Ventral spinocerebellar tract neurons located in laminae V-VII of cat lumbar spinal cord were tested for the effects of ionophoretically applied monoamines and receptor selective agonists. Extracellularly recorded responses, monosynaptically evoked by group I afferents in a muscle nerve, were compared before, during, and after ionophoresis. They were analyzed with respect to changes in the number of evoked spikes and in the latency. Both serotonin (5-HT) and noradrenaline (NA) were found to facilitate responses of all neurons tested. Ionophoresis of three serotonin subtype receptor agonists (5-carboxamidotryptamine maleate, 5 methoxytryptamine HCl, and alpha-methyl 5-hydroxytryptamine) and of two NA receptor agonists (phenylephrine and isoproterenol) likewise had a facilitatory effect. However, three other 5-HT receptor agonists (8-hydroxy-dipropylaminotetraline hydrobromide), 2-methyl 5-hydroxytryptamine, and 1-(2,5-dimethoxy-4-iodophenyl)-2-aminopropane HCl and two NA receptor agonists (tizanidine and clonidine) had the opposite effect because they depressed responses of the tested neurons. These results show that information forwarded by means of the ventral spinocerebellar tract may be modulated by monoamines and that several receptor subtypes, located pre- or postsynaptically, may be involved. The results also demonstrate that transmission by means of group I muscle afferents may not only be facilitated by monoamines but also depressed by selective receptor subtype activation.

Serotoninergic and noradrenergic axons make contacts with neurons of the ventral spinocerebellar tract in the cat.

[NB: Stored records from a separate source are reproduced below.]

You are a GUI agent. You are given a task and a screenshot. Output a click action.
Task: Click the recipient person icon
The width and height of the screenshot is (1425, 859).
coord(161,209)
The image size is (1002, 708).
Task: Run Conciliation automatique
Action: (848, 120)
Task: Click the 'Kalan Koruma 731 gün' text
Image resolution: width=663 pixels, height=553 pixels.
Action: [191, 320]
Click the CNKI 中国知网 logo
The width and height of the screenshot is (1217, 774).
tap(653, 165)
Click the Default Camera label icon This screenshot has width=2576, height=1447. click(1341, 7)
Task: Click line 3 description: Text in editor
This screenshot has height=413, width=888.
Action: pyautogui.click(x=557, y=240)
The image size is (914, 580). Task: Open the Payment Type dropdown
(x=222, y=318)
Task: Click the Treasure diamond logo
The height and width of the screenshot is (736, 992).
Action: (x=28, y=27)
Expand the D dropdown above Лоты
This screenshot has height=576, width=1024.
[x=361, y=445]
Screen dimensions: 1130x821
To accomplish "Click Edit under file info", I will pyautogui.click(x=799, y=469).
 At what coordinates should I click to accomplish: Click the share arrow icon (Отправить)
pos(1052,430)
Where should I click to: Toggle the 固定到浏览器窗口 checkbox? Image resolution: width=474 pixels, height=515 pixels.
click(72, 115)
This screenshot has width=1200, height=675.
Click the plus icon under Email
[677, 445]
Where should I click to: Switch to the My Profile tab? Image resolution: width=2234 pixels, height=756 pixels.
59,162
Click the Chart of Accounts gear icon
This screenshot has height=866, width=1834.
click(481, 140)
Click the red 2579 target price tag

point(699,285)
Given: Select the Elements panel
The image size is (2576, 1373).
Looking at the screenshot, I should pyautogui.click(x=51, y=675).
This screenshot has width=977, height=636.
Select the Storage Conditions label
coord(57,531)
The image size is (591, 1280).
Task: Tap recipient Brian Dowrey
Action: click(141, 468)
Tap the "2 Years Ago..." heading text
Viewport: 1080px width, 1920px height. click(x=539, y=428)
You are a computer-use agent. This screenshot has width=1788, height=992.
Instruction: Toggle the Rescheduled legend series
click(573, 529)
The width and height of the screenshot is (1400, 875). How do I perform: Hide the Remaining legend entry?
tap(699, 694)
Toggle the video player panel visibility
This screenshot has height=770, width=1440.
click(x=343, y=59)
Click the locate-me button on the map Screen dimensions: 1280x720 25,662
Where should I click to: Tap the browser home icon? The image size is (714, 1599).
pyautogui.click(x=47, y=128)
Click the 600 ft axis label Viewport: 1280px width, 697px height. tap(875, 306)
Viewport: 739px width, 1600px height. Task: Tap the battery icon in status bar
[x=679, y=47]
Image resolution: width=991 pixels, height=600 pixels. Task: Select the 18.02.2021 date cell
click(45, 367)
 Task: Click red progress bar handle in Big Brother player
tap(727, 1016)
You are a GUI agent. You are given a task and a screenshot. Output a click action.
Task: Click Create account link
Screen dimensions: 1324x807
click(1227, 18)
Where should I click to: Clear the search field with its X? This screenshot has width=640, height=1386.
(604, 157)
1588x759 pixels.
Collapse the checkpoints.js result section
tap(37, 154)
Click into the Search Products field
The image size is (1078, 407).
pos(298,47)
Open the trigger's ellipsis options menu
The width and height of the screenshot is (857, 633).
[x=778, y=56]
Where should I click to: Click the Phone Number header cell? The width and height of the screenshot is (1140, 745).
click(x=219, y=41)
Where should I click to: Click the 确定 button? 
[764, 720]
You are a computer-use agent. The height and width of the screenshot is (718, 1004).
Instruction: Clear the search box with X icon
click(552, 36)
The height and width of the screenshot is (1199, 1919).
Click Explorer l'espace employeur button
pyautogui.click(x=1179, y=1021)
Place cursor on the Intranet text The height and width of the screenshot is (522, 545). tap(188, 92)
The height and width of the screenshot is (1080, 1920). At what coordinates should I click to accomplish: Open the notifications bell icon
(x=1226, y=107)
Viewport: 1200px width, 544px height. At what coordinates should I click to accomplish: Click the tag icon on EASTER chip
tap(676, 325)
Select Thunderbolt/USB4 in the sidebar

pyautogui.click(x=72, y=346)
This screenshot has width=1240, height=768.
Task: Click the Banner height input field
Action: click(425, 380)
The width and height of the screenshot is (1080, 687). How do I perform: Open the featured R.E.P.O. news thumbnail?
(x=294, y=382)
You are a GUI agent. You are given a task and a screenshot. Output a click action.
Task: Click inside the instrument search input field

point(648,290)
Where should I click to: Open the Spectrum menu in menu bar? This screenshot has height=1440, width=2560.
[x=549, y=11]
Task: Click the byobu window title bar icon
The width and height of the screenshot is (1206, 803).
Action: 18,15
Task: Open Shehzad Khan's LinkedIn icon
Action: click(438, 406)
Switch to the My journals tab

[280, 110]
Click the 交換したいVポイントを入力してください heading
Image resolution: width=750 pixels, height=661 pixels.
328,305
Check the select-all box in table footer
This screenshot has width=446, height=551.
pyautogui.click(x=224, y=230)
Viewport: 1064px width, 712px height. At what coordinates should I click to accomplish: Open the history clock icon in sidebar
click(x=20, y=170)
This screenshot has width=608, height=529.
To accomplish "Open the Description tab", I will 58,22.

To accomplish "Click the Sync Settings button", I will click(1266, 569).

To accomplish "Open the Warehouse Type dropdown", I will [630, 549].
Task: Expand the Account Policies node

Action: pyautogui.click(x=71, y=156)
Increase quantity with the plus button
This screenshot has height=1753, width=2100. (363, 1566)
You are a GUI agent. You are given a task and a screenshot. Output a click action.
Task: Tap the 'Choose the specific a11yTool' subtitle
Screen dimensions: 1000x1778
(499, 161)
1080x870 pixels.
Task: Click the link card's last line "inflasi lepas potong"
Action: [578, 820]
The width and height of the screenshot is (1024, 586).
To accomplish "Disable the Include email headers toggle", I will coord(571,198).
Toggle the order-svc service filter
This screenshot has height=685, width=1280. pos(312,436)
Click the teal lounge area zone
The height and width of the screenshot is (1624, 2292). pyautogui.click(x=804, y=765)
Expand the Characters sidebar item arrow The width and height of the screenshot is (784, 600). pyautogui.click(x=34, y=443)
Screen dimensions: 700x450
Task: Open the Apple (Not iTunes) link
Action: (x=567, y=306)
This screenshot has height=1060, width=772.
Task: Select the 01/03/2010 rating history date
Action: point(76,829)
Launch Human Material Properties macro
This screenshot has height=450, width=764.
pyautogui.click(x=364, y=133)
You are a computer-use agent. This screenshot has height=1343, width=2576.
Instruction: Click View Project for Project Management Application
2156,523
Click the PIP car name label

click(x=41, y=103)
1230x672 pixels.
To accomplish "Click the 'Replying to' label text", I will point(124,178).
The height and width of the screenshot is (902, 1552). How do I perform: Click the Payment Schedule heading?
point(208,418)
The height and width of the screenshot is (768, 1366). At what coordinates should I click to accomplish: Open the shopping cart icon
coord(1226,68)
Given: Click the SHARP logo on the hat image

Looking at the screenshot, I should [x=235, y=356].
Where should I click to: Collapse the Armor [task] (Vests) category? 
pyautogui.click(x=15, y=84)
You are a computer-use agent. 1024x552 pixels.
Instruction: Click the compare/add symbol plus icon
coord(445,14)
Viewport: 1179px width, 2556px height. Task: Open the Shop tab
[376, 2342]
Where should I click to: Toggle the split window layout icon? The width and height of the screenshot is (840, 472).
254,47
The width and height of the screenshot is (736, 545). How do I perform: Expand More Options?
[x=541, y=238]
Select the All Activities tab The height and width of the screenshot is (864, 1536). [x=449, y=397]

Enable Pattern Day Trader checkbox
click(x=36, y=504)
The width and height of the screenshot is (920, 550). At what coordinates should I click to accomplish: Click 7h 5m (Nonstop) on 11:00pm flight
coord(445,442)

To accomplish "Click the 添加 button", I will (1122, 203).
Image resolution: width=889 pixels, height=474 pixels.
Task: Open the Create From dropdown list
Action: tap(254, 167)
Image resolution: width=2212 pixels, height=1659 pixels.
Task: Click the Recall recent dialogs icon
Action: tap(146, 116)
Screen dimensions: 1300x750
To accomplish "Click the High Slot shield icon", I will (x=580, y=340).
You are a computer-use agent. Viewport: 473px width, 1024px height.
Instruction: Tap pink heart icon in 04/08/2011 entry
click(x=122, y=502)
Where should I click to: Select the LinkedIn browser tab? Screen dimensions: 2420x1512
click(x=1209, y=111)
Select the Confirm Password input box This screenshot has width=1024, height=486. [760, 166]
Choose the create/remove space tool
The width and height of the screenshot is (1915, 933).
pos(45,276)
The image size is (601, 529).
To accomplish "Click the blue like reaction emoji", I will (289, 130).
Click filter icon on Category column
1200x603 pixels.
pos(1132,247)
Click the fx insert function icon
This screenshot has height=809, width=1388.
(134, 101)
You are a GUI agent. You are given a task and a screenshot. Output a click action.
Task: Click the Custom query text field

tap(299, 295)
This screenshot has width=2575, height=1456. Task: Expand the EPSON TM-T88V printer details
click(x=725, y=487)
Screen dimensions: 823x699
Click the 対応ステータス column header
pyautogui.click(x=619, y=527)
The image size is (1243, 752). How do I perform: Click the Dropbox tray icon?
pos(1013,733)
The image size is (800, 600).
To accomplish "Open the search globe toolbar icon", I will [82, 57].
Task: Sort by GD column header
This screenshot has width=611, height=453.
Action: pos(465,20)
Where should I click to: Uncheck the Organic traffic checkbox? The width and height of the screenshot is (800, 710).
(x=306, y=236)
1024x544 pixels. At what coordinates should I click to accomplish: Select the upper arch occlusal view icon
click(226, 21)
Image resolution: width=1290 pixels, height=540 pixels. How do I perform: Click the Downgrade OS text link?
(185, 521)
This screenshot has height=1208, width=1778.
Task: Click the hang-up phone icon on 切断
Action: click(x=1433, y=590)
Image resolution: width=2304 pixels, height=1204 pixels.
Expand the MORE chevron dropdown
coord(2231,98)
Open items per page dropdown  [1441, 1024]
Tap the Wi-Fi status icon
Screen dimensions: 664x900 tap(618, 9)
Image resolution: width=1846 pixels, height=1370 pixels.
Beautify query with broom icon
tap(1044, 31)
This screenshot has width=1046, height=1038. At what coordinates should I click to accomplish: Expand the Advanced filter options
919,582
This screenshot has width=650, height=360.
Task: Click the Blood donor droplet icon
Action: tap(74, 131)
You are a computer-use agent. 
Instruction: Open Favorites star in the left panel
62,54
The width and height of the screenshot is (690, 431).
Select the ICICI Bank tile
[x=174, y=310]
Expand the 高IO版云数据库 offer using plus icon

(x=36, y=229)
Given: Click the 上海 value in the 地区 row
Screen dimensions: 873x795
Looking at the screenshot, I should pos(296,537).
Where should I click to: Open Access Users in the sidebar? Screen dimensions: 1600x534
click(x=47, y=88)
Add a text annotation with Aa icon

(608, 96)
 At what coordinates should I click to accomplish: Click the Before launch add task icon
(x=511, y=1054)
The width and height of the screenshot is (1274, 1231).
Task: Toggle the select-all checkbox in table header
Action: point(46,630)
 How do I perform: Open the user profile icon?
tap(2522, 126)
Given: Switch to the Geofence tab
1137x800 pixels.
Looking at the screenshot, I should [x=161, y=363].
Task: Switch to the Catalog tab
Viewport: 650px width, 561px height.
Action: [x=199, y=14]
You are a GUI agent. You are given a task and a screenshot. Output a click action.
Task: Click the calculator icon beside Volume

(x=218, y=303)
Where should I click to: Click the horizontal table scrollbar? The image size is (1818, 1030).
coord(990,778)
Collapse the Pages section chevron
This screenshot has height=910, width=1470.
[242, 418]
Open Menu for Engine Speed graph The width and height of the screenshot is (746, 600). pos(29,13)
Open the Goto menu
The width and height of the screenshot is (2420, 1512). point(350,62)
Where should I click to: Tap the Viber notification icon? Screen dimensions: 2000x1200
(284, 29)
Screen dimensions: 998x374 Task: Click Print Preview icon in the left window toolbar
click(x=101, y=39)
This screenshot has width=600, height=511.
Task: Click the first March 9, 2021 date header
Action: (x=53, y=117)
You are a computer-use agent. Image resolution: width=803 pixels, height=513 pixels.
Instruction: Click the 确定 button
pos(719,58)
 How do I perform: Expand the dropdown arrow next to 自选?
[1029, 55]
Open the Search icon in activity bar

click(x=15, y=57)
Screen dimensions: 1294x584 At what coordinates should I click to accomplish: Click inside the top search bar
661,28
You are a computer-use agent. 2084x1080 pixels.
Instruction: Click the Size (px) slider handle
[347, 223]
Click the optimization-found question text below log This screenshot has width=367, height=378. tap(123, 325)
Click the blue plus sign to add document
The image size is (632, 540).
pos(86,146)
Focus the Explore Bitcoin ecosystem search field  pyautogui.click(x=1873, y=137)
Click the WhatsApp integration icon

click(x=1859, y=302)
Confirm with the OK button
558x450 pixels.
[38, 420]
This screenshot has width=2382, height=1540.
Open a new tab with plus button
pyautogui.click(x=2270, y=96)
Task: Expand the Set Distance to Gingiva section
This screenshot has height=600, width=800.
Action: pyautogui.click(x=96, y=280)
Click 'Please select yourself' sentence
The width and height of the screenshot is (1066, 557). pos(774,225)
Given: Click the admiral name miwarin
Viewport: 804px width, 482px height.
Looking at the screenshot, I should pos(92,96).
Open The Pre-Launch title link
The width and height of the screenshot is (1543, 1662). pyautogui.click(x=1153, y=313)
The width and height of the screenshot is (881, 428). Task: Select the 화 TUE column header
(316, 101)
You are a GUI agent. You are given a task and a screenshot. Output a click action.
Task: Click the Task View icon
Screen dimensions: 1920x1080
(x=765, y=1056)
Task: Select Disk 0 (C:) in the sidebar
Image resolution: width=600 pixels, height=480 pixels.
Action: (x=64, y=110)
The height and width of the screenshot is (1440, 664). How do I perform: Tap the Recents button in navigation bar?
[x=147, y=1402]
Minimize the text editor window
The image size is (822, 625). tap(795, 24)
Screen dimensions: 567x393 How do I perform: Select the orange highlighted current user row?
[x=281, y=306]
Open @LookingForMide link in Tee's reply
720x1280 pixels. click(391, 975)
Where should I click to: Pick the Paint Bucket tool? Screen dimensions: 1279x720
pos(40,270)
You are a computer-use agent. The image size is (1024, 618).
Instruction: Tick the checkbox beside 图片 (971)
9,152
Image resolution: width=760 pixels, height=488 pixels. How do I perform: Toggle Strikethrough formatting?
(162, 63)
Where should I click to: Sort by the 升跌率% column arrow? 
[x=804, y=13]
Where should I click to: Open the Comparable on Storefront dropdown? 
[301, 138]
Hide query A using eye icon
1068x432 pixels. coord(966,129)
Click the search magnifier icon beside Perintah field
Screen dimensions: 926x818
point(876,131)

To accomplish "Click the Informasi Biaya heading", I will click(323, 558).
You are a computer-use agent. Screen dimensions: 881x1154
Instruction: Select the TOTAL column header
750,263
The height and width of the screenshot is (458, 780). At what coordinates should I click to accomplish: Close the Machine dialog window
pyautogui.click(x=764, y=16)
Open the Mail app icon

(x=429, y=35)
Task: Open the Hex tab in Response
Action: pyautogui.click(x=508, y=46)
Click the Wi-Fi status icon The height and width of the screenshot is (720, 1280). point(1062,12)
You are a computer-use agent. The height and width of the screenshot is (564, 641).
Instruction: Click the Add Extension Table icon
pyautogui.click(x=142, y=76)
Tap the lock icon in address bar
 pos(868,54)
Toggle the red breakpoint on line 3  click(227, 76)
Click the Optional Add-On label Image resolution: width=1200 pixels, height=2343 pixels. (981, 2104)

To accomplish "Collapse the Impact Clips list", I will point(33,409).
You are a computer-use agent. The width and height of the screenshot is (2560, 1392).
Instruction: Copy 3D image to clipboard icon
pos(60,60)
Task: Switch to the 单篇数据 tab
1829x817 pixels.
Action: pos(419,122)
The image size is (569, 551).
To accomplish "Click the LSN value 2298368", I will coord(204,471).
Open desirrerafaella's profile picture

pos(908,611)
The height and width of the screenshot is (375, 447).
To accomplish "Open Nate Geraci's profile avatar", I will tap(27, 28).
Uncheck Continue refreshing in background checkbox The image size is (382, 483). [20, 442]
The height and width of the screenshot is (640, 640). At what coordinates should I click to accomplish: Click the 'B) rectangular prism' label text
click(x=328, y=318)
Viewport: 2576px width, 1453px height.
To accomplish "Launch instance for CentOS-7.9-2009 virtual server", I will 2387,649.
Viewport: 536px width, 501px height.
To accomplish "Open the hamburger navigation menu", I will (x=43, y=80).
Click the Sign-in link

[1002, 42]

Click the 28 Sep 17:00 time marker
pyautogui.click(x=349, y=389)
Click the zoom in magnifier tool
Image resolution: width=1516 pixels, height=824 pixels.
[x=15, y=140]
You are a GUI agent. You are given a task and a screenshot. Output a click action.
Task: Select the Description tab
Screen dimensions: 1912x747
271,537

Contacts between monoaminergic fibers and electrophysiologically identified neurons of the ventral spinocerebellar tract were investigated in the cat. Five neurons were labeled intracellularly with rhodamine dextran, and monoaminergic fibers were revealed with antibodies against serotonin and dopamine beta-hydroxylase. The distribution of appositions between monoaminergic varicosities and the soma and the whole length of dendrites of these neurons was examined by using a three-channel confocal microscope. The analysis showed that close appositions between monoaminergic fibers and labeled processes occurred over the whole surface of the neurons. The highest percentage of such appositions was found on proximal dendrites, for both serotonin (37%) and noradrenaline (57%). The total number of serotoninergic contacts (66-134 per neuron) by far exceeded that of noradrenergic contacts (3-36 per neuron). Contacts between serotoninergic fibers and two neurons were analyzed by using electron microscopy. These neurons were labeled intracellularly with horseradish peroxidase, and serotoninergic varicosities were identified by immunocytochemistry. Six of 10 serially analyzed boutons in apposition to proximal dendrites were found to form morphologic synapses. The identification of the remaining four was inconclusive. These results indicate that many of the appositions seen in confocal microscopy may represent direct synaptic contacts. They also indicate that monoaminergic neurons may modulate activity of neurons of the ventral spinocerebellar tract by direct postsynaptic actions in addition to any effects evoked by means of volume transmission.